Jika setiap orang berani berbicara untuk diri mereka sendiri, mereka akan membentuk kekuatan yang besaruntuk mengejar kebebasan. Mereka juga akan mengungkapkan kepada dunia bahwa PKT selalu mengabaikan hak asasi manusia dan bahkan nyawa manusia.

Praktisi Falun Gong Telah Berbicara Sejak 25 April 1999

Faktanya, kelompok Falun Gong mungkin merupakan kelompok pertama di Tiongkok yang terus-menerus mencari keadilan untuk hak mereka atas kebebasan berkeyakinan selama dua dekade terakhir.

Ketika polisi Tianjin menangkap puluhan praktisi Falun Gong pada tanggal 23 April 1999, sekitar 10.000 praktisi dari sekitar Beijing mengajukan banding di luar Kantor Banding Dewan Negara di Beijing dua hari kemudian. Permohonan mereka damai – tidak ada slogan atau spanduk; mereka hanya berdiri di jalan tanpa berteriak atau mengambil tindakan.

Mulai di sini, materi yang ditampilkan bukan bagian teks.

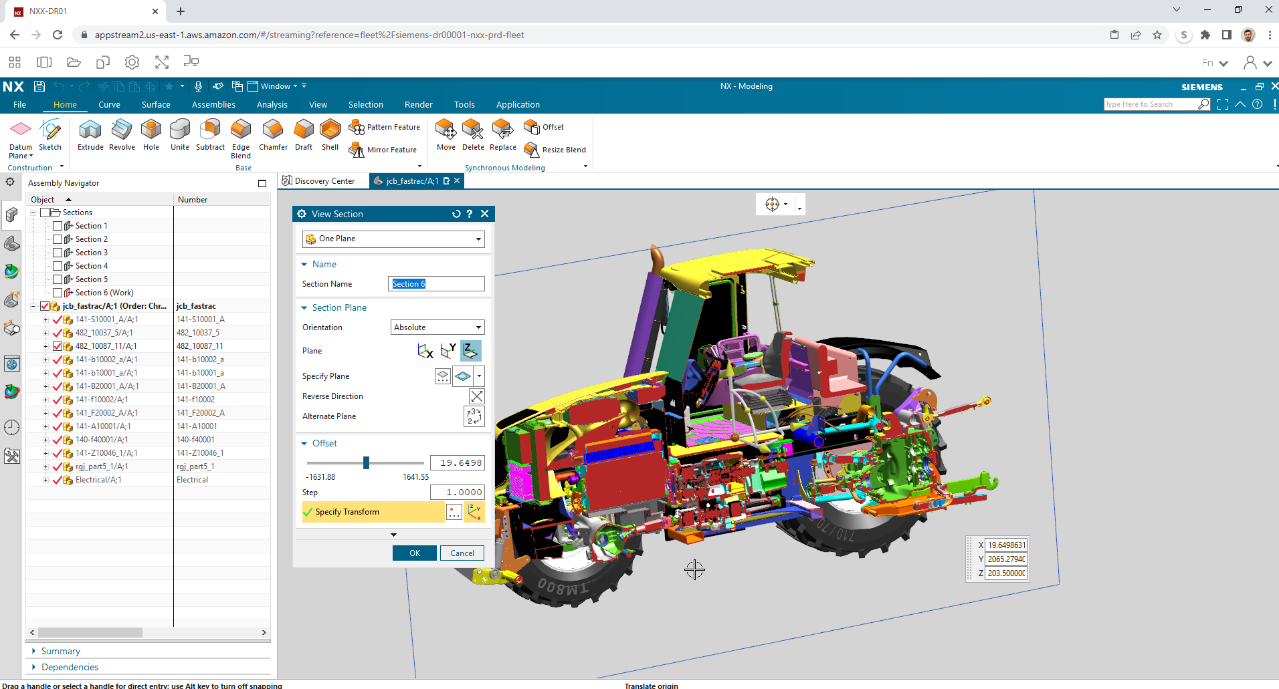Select the Edge Blend tool
Screen dimensions: 1279x689
coord(241,130)
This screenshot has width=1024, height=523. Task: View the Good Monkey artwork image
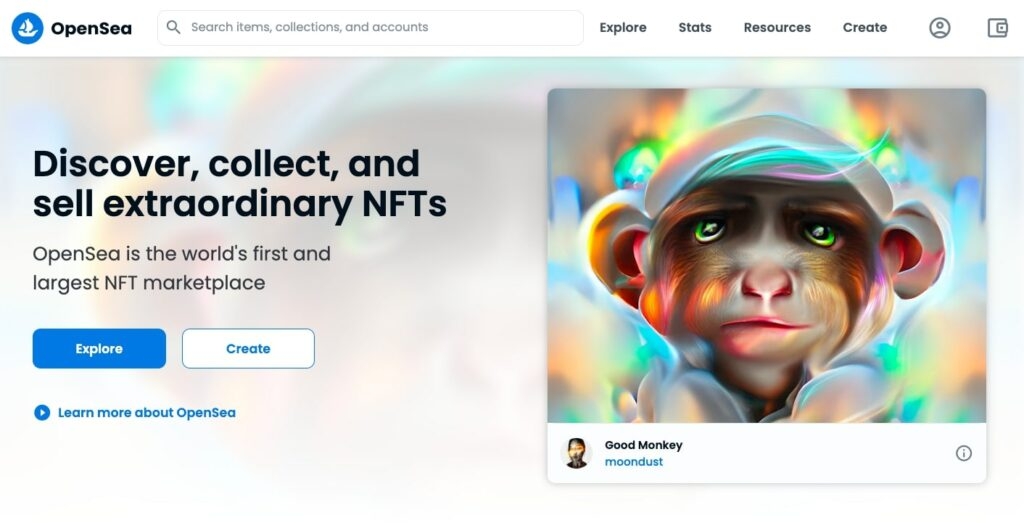point(766,255)
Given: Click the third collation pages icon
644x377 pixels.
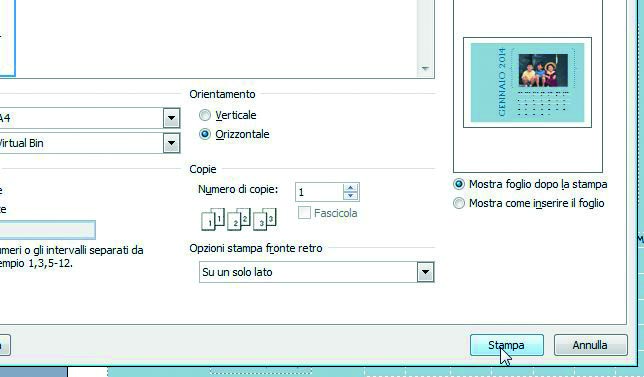Looking at the screenshot, I should pyautogui.click(x=265, y=219).
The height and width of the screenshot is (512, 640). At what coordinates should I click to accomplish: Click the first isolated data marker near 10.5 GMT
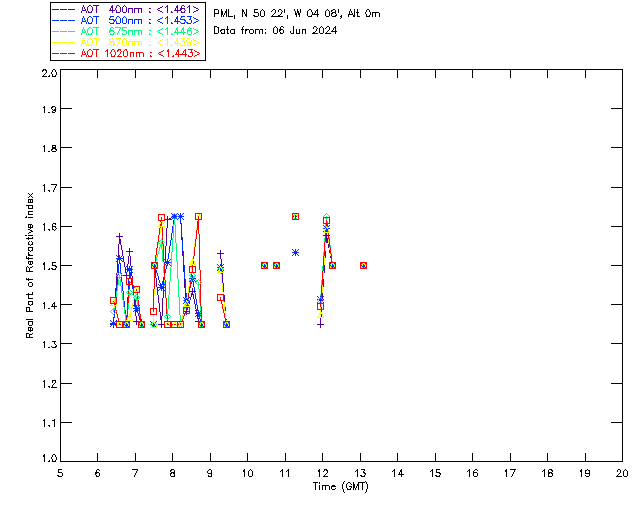pos(265,265)
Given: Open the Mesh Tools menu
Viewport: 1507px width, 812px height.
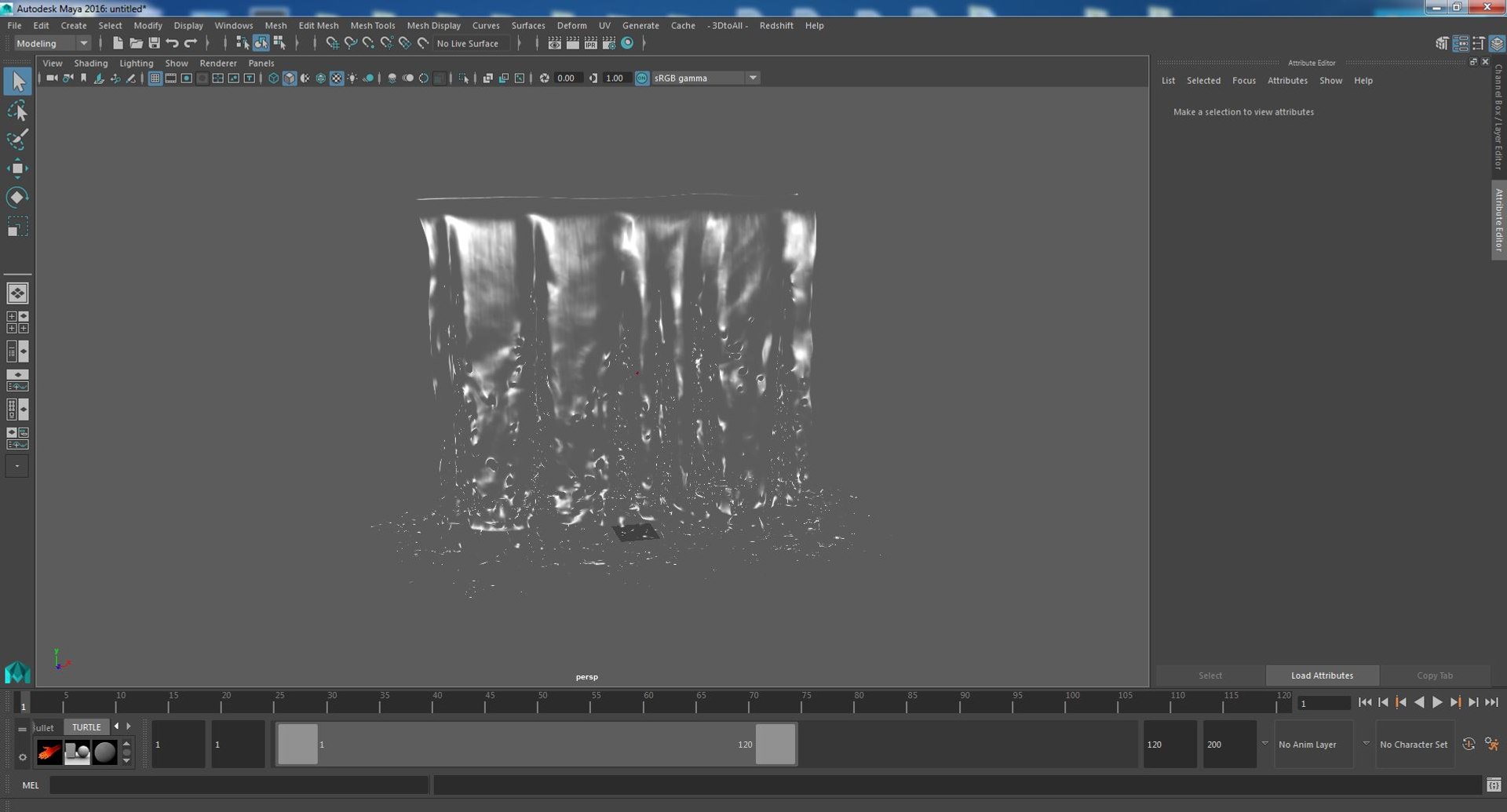Looking at the screenshot, I should tap(372, 25).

Mereka meminta tiga hal dari pihak berwenang: Satu, membebaskan praktisi Tianjin yang ditangkap. Kedua, menyediakan lingkungan yang normal bagi orang-orang untuk berlatih Falun Gong. Dan ketiga, izin menerbitkan buku-buku Falun Gong melalui saluran normal. Kemudian Perdana Menteri Tiongkok berbicara dengan perwakilan praktisi dan memberikan jawaban positif. Praktisi kemudian pergi dan acara berakhir dengan damai. Ini adalah “Permohonan Damai 25 April.”

Namun, PKT memulai penganiayaan terhadap Falun Gong pada tanggal 20 Juli 1999 dan berlanjut hingga hari ini. Praktisi Falun Gong sejak itu bekerja tanpa lelah untuk membela hak-hak mereka. Mereka bersikeras dalam hal ini bukan hanya untuk diri mereka sendiri, tetapi juga agar masyarakat umum memiliki kebebasan beragama dan kebebasan berbicara.

PKT memutuskan apakah akan memberikan kebebasan kepada orang-orang. Tetapi terserah kepada setiap orang untuk memutuskan apakah akan berbicara hak mereka sendiri atas kebebasannya.